Simplifying a Radical Expression in Three Ways

Love the commentary ride that accompanies the solution being worked out...I did this in about 15...de-rusting my brain with your truly fantabulous videos! Rock on...

res

I solved it using two other methods.

First method: Multiply numerator and denominator by ✓(x+✓x) - ✓(x-✓x). The numerator collapses to 2✓x and the denominator to ✓(2x).

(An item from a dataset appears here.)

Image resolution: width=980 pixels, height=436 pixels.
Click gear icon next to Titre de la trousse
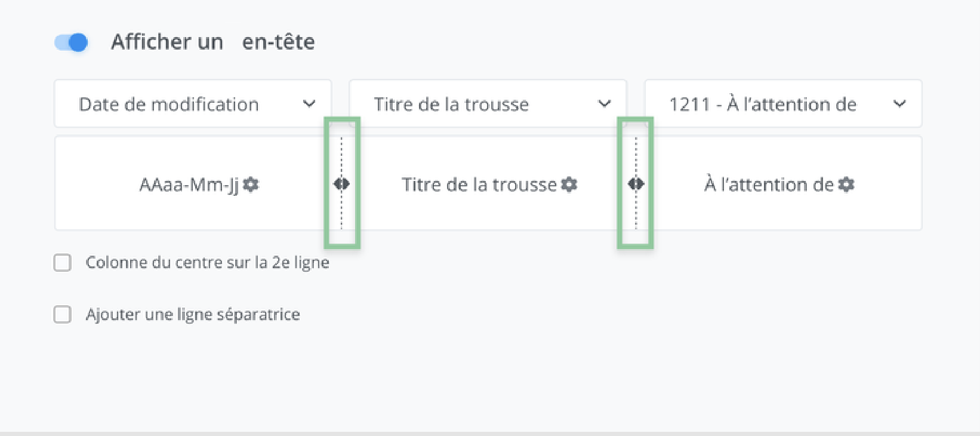(570, 185)
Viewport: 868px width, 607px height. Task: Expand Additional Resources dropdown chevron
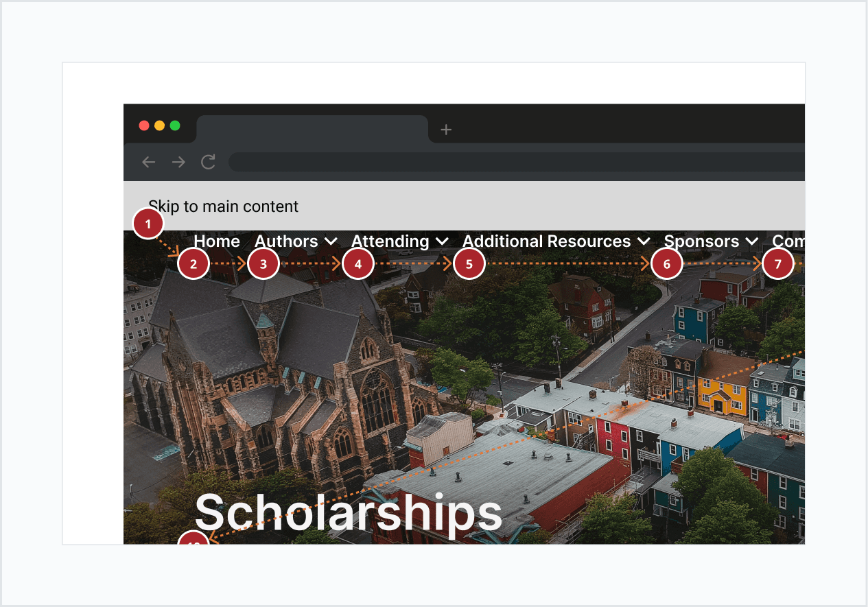coord(644,241)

Second method: Define a = ✓(x+✓x) and b = ✓(x-✓x). Then note that x = (a^2+b^2)/2. Also note that ✓(x^2-x) = ✓((x+✓x)(x-✓x)) = ab. The numerator becomes a+b and the denominator simplifies to ✓((a+b)^2/2), so the whole thing again simplifies to ✓2.

TedHopp

Answer is √2 which is approximately equal to 1.414 nice problem.I used the 2nd method

noone-keol

You can differentiate the expression to show that the derivative is zero before going into method 3, this way you have analytic proof it's going to be a constant

OdedSpectralDrori

To start with, x >= 0, and furthermore, x – sqrt(x) >= 0, which implies x – sqrt(x) = sqrt(x)^2 – sqrt(x) = sqrt(x)·[sqrt(x) – 1] >= 0, which implies sqrt(x) – 1 >= 0, which implies sqrt(x) >= 1, which implies x >= 1. Also, x^2 – x >= 0, which implies x·(x – 1) >= 0, which implies x >= 1 anyway. Overall, x >= 1. With this caveat in mind, notice that x + sqrt(x) and x – sqrt(x) are conjugate expressions, with [x + sqrt(x)]·[x – sqrt(x)] = x^2 – x. Therefore, sqrt[x + sqrt(x)]·sqrt[x – sqrt(x)] = sqrt(x^2 – x). Also, [x + sqrt(x)] + [x – sqrt(x)] = 2·x. Therefore, sqrt[x + sqrt(x^2 – x)] = sqrt{(sqrt[x + sqrt(x)]^2 + sqrt[x – sqrt(x)]^2)/2 + sqrt[x + sqrt(x)]·sqrt[x – sqrt(x)]} = sqrt[(sqrt[x + sqrt(x)] + sqrt[x – sqrt(x)])^2/2] = sqrt[(sqrt[x + sqrt(x)] + sqrt[x – sqrt(x)])^2]/sqrt(2) = (sqrt[x + sqrt(x)] + sqrt[x – sqrt(x)])/sqrt(2). Therefore, (sqrt[x + sqrt(x)] + sqrt[x – sqrt(x)])/sqrt[x + sqrt(x^2 – x)] = (sqrt[x + sqrt(x)] + sqrt[x – sqrt(x)])/[(sqrt[x + sqrt(x)] + sqrt[x – sqrt(x)])/sqrt(2)] = sqrt(2).

angelmendez-rivera

Super, super misto!!! Excellent exercise! Next?!

sberacatalin

Found a neat example based on and inspired by one of your other videos…the second expression is contained in the first which is
2 rt(2+rt(16+8 rt(3)))
Second is
Rt(16+8 rt(3))
Both simplify to
2 + 2 rt(3)
!

lightfantastic

Beware that there are constraints to the value of x. Once you take the denominator and all the radicals into account, x>=1.

robertlunderwood

I think this question have 2 answers. When X not equat to 0, this equation equals to Sqrt(2).
When x = 0, this equation comes to be 0/0, and I think 0/0 equals to 1.

AllanPoeLover

the first method is brilliant i liked it i went on to rationalise 3-4 times to get the answer

siddharthabhattacharya

As soon as I saw this problem I did method in my head. Guess I'm learning from you. Thanks

noahvale

There's is absolutely no difference between 1st and 2nd method. Third method you have proove for x=1, what if x gt 1.

vcvartak

hii sir, how r u, root 2 is the answer, both the methods are explained in a great manner by you, nice !

imranakhtar

What app/software do you use for writing notes?

maryamhosseini

I just squared the whole thing..and got positive and negative square root of 2.

leif

Problem seems to find right substitution... (s or A this case)

jarikosonen